*Brief*.
In this exercise, copy exactly the lines from the one that contains "Click the red" through the end of the entries below; pictures are not copied.

*Extracted entries*.
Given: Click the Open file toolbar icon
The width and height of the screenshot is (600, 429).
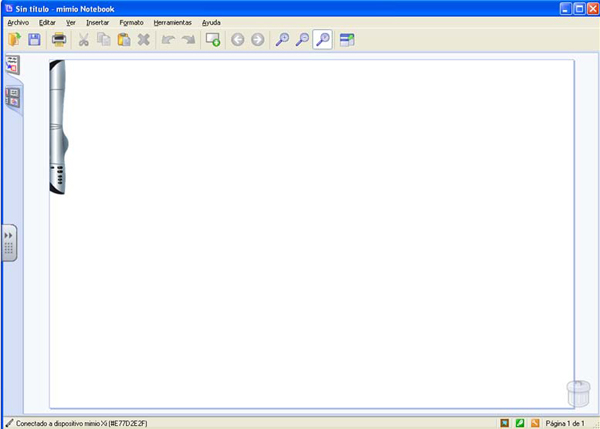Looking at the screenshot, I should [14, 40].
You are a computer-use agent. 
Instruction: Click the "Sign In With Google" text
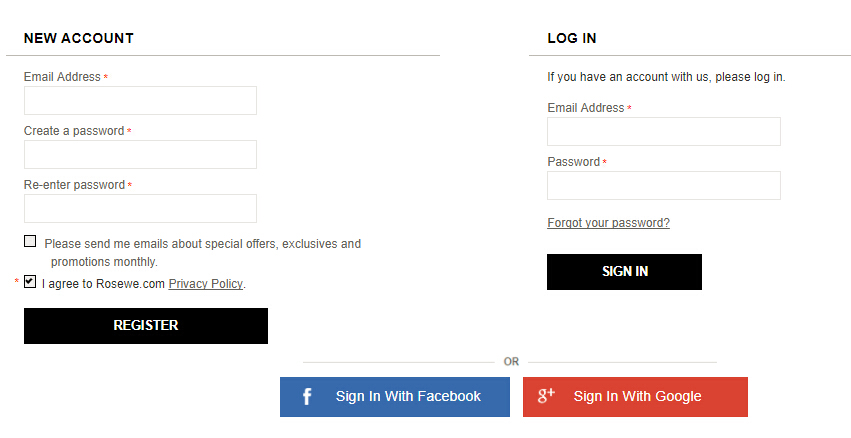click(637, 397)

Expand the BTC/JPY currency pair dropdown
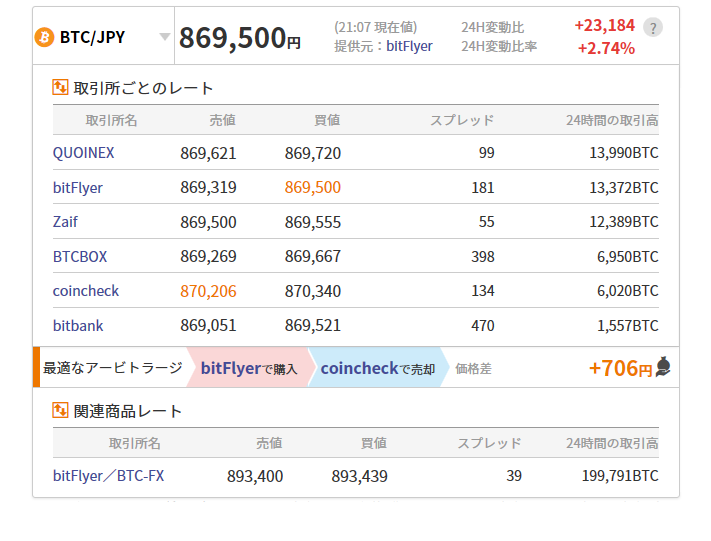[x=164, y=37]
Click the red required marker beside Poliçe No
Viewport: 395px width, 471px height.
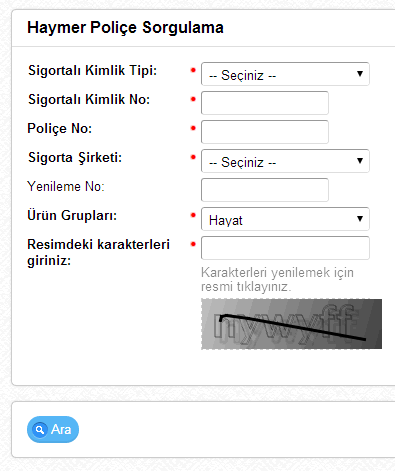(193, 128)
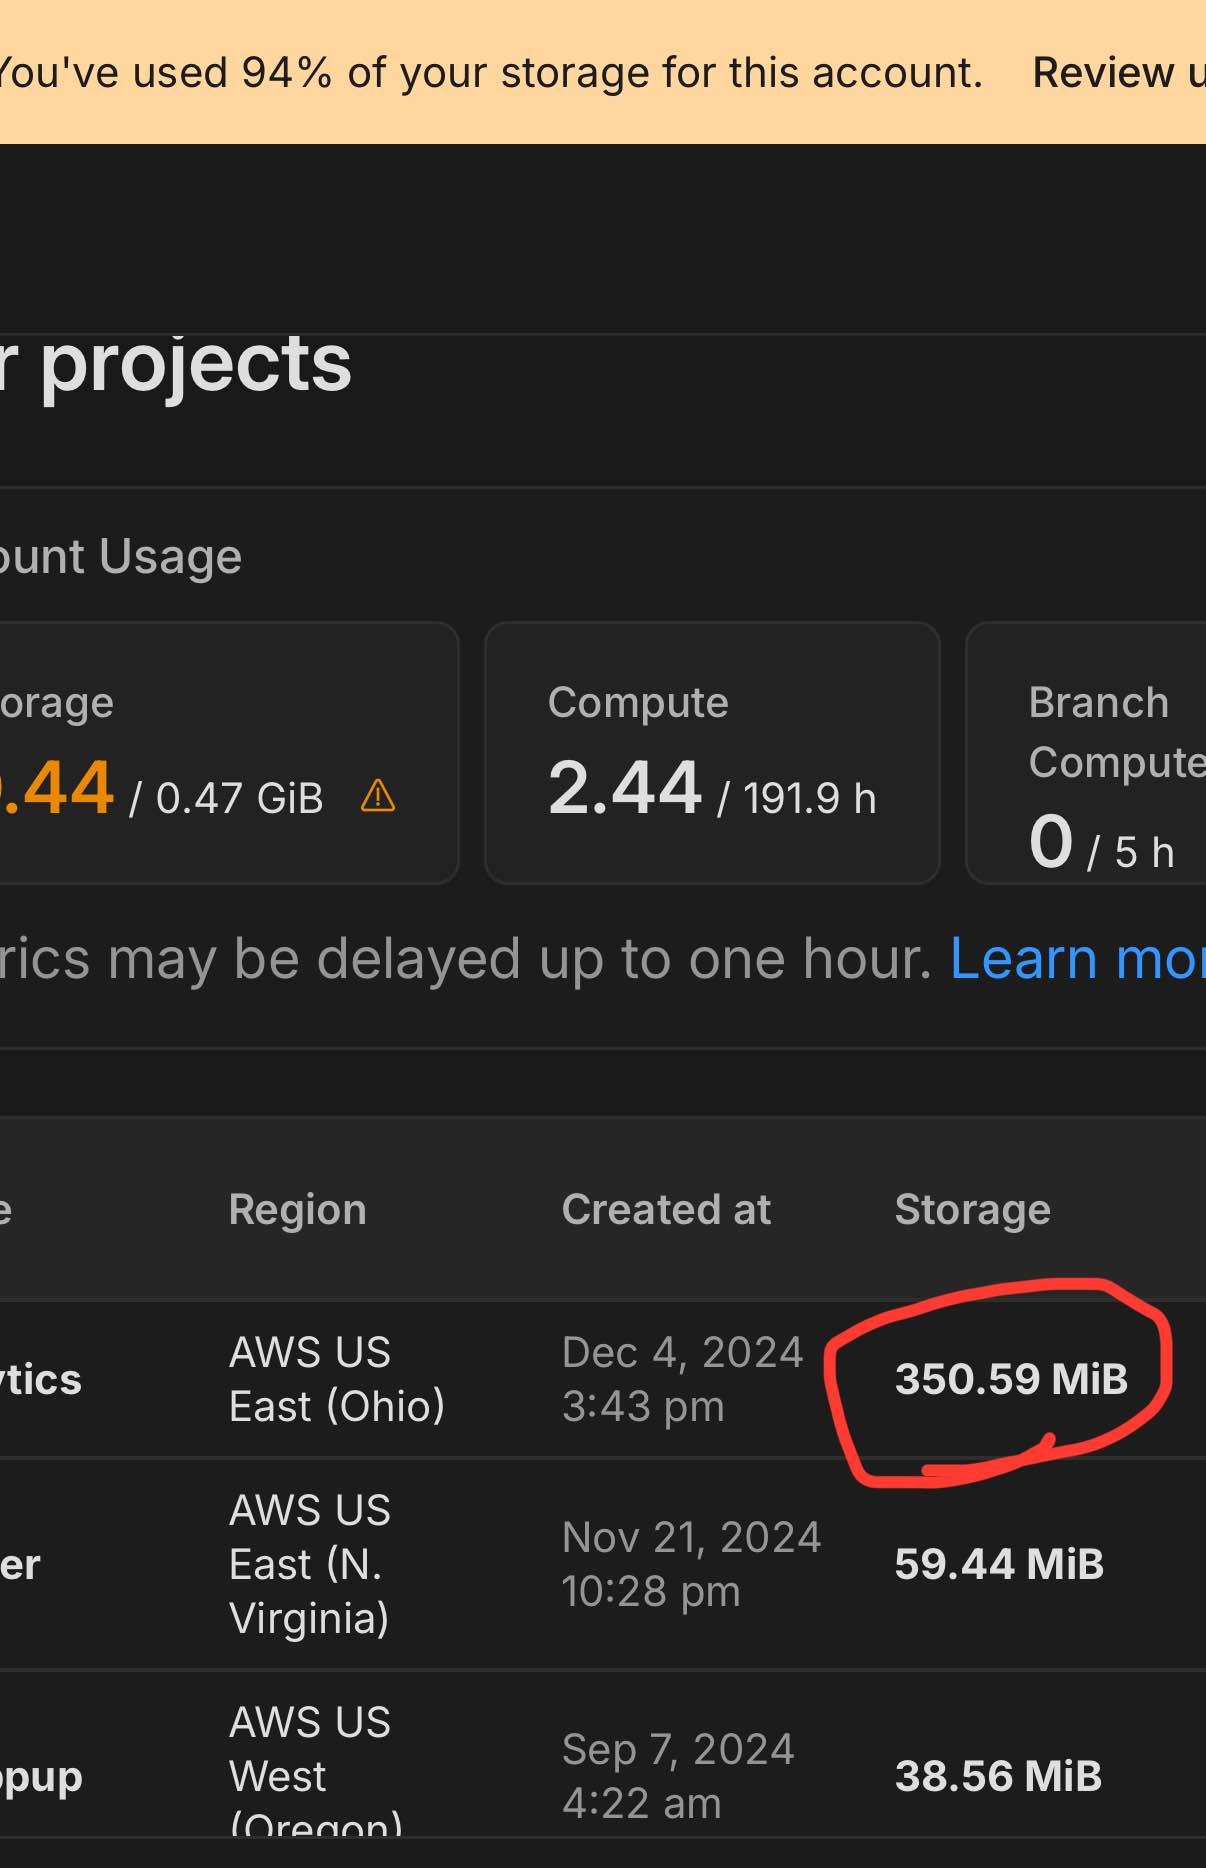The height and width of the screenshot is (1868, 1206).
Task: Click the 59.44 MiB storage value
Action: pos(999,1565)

*Answer*.
Click the red required marker beside Poliçe No
Viewport: 395px width, 471px height.
(193, 128)
The height and width of the screenshot is (1868, 1206).
Task: Click the 59.44 MiB storage value
Action: pos(999,1565)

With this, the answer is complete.